Setting of hand brakes is not something you forget, it isn’t something you overlook and it is not something you would skip. It was blatant, intentional and reckless. He will go to prison for his actions.
June 17, 2014 at 7:49 am
No, I understand that the engineer did not apply as many brakes as was necessary to stop the train from running away on a hill, especially after the engine was later shut off. That’s the way accidents happen, it’s never just one error it’s a series of events, in this case parked on a hill, one employee only, not enough handbrakes applied, the engine braking turned off (when the engine turned off), a train carrying mislabeled combustible material, a town with a sharp curve, and so on. Had any one of these circumstances been different the same accident, and certainly a similarly tragic accident, would not have occurred.
My issue is with the apparent, note the word apparent, culture of disregard for the impact on Canadian and US public that the railways have consistently shown, from a focus on safety, to noise, to pollution, to cost sharing, to …. There are more informed people than I to make the argument of how the rail industry is not keeping up with their social responsibilities as their operations expand and their systems remain stuck in the 20th Century.
Concerning corporate culture, let me share how it can impact ‘operations’. There are 30 teams in the NHL, this suggests any one team should win the Stanley Cup every 30 years or so, and make the Stanley Cup finals every 15 years or so, and the playoffs every couple of years. In the case of the playoffs it might not be every couple of years, but perhaps 5 out of 10, with perhaps some streaks of 5 years in a row,and then 5 without. This leads me to mention the Toronto Maple Leafs a team that seems to be the very embodiment of a failed performance. It certainly is possible to accuse each and every one of the players of being incompetent and negligent in their performance. Obviously it’s not the management of the Leafs that failed because they are not responsible for applying the brakes, sorry stopping the shots; it’s the players. But it is management that decides what players are on the team and who gets to play and how they are trained and rewarded. Management is the ‘decider’ and the management of the Toronto Maple Leafs (I’m a Senators fan) seems to be remarkably incompetent, much more so than their players. Often it’s how management operates that has a bigger impact on the outcome than the players on the ice or in the workplace.
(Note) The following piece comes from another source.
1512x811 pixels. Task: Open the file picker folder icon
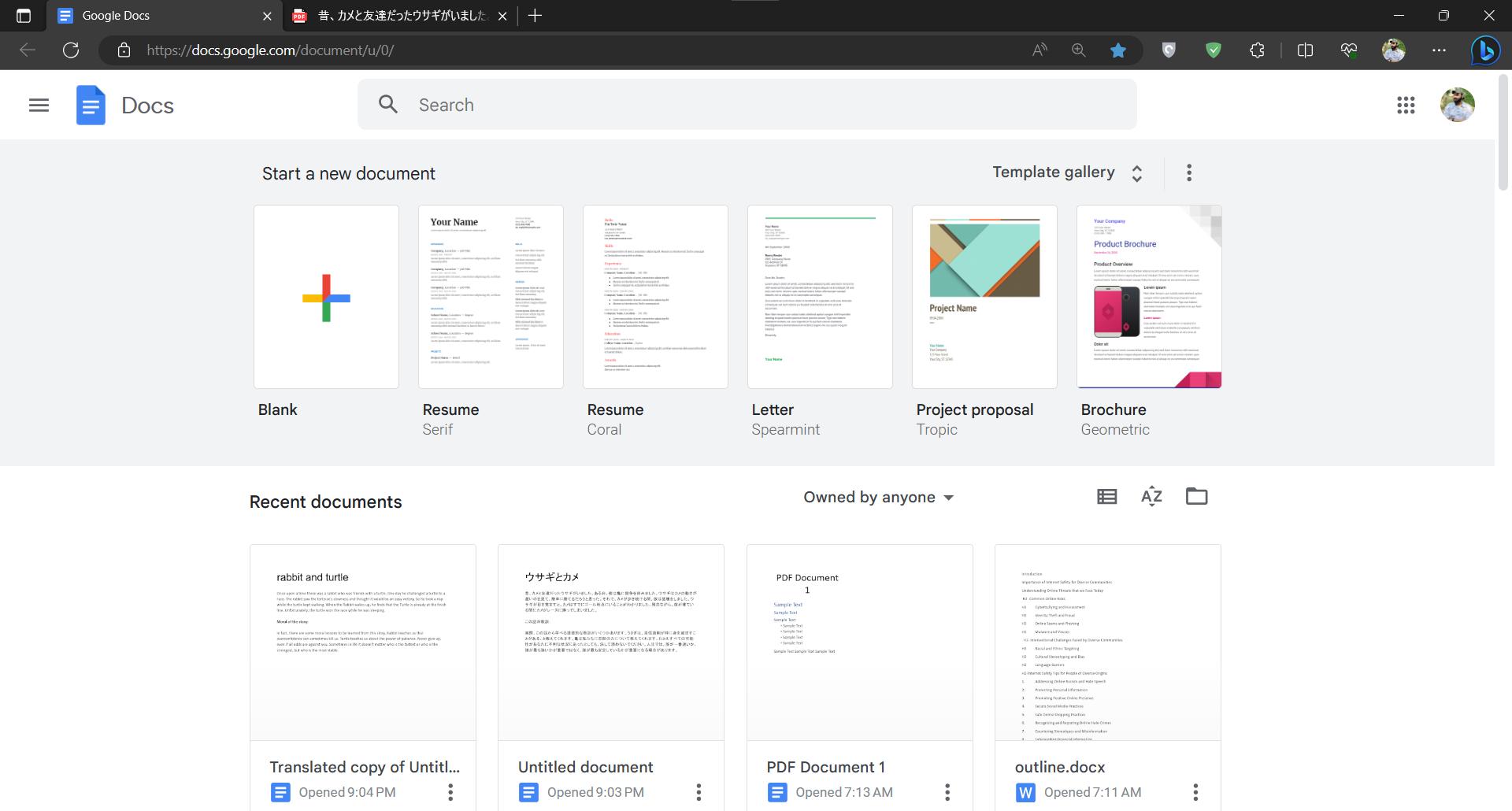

And like the railways the Maple Leafs are a very profitable organization with the resources to do better, but they don’t, partly I suspect because they are making money and that’s all that really matters to those senior management types who are compensated for profits not performance.
Have you sen how Google, Apple and Amazon regularly get taken to the woodshed for their lack of ‘social conscience’? They, like the railways, also are critical pieces of today’s economy. In comparison to the Canadian railways they are the Mother Theresa of the business world. Yes, shipping goods is an important, necessary, and challenging business, but it should be better managed to balance profits with social responsibility.